At the close of this eventful year, the political situation in Illinois was without precedent. To offset Democratic losses in the presidential election, there were, to be sure, the usual Democratic triumphs in State and district elections. But the composition of the legislature was peculiar. On the vote for Speaker of the House, the Democrats showed a handsome majority: there was no sign of a third party vote. A few days later the following resolution was carried by a vote which threw the Democratic ranks into confusion: “That our senators in Congress be instructed, and our representatives requested, to use all honorable means in their power, to procure the enactment of such laws by Congress for the government of the countries and territories of the United States, acquired by the treaty of peace, friendship, limits, and settlement, with the republic of Mexico, concluded February 2, A.D. 1848; as shall contain the express declaration, that there shall be neither slavery, nor involuntary servitude in said territories, otherwise than for the punishment of crimes, whereof the party shall have been duly convicted."[318]

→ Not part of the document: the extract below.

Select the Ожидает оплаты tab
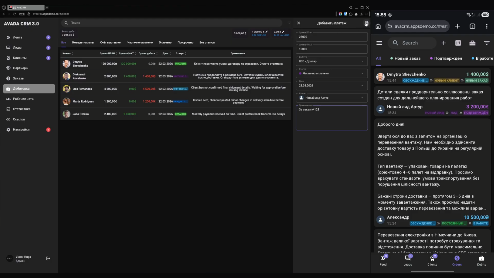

At least fifteen representatives of what had hitherto been Democratic constituencies, had combined with the Whigs to embarrass the Democratic delegation at Washington.[319] Their expectation seems to have been that they could thus force Senator Douglas to resign his seat, for he had been an uncompromising opponent of the Wilmot Proviso. Free-Soilers, Whigs, and Northern Democrats with anti-slavery leanings had voted for the instructions; only the Democrats from the southern counties voted solidly to sustain the Illinois delegation in its opposition to the Proviso.[320] While not a strict sectional vote, it showed plainly enough the rift in the Democratic party. A disruptive issue had been raised. For the moment a re-alignment of parties on geographical lines seemed imminent. This was precisely the trend in national politics at this moment.
There was a traditional remedy for this sectional malady—compromise. It was an Illinois senator, himself a slave-owner, who had proposed the original Missouri proviso. Senator Douglas had repeatedly proposed to extend the Missouri Compromise line to the Pacific, in the same spirit in which compromise had been offered in 1820, but the essential conditions for a compromise on this basis were now wanting.